Question: Fragaria chiloensis for fruit, and largest bulbed spring ephemerals?

I'm putting these questions "out there" because I can't find much info through the research I've done. Hopefully someone will stumble upon these and share some good info!

Does anyone know of any selections of Fragaria chiloensis (the native coast strawberry) with better or worse fruit production? Or just have any experience growing them for fruit? These plants should survive on an ecoroof, so I'd like to use them as a groundcover between taller plants.

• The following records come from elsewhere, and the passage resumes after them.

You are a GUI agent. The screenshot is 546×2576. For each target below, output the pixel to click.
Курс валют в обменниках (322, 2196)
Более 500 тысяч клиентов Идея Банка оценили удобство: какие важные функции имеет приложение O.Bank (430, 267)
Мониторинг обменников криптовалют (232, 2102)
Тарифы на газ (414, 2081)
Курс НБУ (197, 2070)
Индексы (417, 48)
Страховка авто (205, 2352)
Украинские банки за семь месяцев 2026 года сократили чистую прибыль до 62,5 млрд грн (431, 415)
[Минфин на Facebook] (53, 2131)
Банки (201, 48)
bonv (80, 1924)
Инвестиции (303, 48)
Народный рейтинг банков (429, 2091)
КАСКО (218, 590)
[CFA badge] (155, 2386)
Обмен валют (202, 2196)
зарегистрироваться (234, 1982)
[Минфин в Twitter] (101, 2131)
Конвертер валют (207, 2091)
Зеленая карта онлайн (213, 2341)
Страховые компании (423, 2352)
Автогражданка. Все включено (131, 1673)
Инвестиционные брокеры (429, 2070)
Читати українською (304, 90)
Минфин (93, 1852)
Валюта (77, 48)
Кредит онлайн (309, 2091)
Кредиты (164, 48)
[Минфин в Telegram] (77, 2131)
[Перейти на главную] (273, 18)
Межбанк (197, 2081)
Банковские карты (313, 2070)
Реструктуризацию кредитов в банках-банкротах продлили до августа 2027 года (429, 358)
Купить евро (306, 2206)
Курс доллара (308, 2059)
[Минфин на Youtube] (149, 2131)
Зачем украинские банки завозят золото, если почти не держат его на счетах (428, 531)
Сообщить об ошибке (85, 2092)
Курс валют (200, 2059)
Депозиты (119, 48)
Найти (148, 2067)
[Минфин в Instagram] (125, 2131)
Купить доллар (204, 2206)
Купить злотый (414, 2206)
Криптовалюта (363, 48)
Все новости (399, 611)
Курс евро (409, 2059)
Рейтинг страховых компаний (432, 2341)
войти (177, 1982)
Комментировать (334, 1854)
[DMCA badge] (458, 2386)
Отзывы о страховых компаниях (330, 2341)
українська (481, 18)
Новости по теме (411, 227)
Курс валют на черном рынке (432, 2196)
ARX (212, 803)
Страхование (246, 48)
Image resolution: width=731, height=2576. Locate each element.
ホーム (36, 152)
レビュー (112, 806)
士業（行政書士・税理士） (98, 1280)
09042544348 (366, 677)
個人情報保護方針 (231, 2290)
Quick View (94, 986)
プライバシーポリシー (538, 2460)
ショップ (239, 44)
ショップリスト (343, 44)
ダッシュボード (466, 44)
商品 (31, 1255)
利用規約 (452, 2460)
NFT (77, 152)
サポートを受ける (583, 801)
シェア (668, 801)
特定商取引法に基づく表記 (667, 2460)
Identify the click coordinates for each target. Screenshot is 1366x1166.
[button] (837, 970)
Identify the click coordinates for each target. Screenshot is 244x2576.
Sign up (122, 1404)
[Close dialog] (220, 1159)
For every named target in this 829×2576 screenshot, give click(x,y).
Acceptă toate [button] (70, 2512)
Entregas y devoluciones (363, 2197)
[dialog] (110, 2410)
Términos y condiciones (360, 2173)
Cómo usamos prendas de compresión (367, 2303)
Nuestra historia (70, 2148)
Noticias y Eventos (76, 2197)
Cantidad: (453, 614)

And, any thoughts on the largest sized corms (bulbs) of the edible spring ephemerals Camassia, Triteleia, Brodiaea, Erythronium, and Dichelostemma? Or have extra corms to share or trade? These should also work well on an ecoroof, plus they fill a useful understory niche in forest gardens, so it seems well worth identifying and breeding for larger bulbs. Here's a little rundown of what I've come across, though I have little personal experience:

-Camassia: Eric Toensmeier in _Perennial Vegetables_ says C. cusickii bulbs get two to three times as large as those of C. quamash.

-Erythronium: Samuel Thayer in _Nature's Garden_ says the western species E. grandiflorum has larger bulbs than most other species. Natives would sometimes harvest hundreds of pounds of them at a time in the spring. By comparison, it takes Thayer about an hour to pick one cup of his native E. americanum.

-Triteleia: T. laxa "Humbolt Star" is supposed to get huge bulbs instead of making many offsets. So it'd be a lot easier to harvest, though you'd have to pay more attention to allowing for good reseeding.